Thursday, May 10, 2012

I've quit


Ohh, you've heard it right. Yes, I've quit. Yet again. Let's see...in just about 7 months. That's my 5th resignation in 7 years. People do wonder. "What is wrong with you?" Especially my parents. All my friends had the very same reaction, "What? Again? Gosh! How many jobs have you had already?"

I have my reasons. Although I'm uncertain which weighs more. Or if any of those were really reasons at all. The boss had been too unreasonable. He breached my tolerance level. I was applying my own working style and he couldn't accept that. I was unhappy with the 9 to 5 routine. I felt trapped behind my desk. I felt lost in a profession that got me this far and paid me so well. It was supposed to be a career that could bring me to greater heights but it wasn't the one that I wanted to pursue in the very first place.
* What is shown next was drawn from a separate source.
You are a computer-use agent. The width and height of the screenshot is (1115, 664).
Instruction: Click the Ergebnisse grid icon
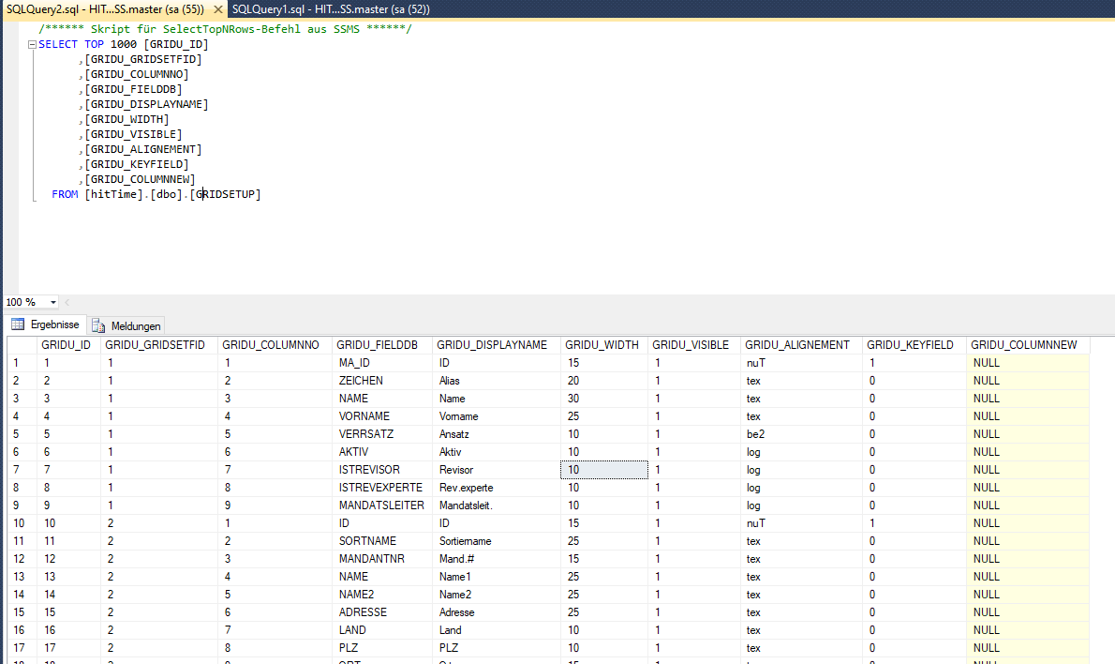coord(17,324)
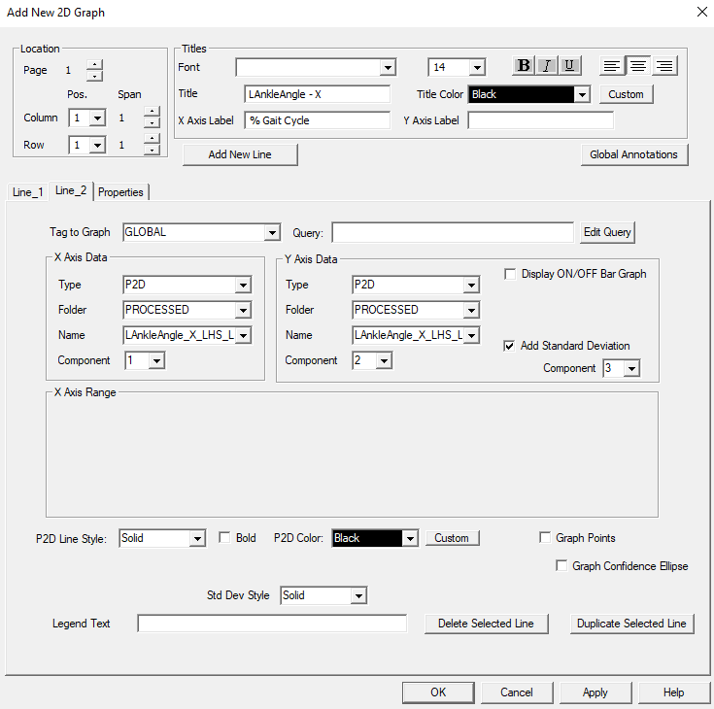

And so I've decided to called it quits. Handed in my letter, served the notice period and turned down the 3 counter offers the boss threw my way. I've been out for 2 weeks and I've still not had a clear head yet. I've browsed all the job search websites and have not found anything that interests me in accountancy. I went to the head hunters and told them what I had in mind, hoping that they would be able to find the answer that I couldn't. Only I'm doubting the information that I fed them. Was it really what I wanted?

 I've had so many options. My heart had been directing me into the paths less traveled. My mind had been directing me the other way. I am caught between pleasing society and pleasing myself. Caught between what I should be doing and what I feel like doing. There wouldn't be a balance. It would have to be either one.

It's a decision that has been lingering for quite some time. And sadly to say, there have been no answers yet. Am I experiencing a mid life crisis?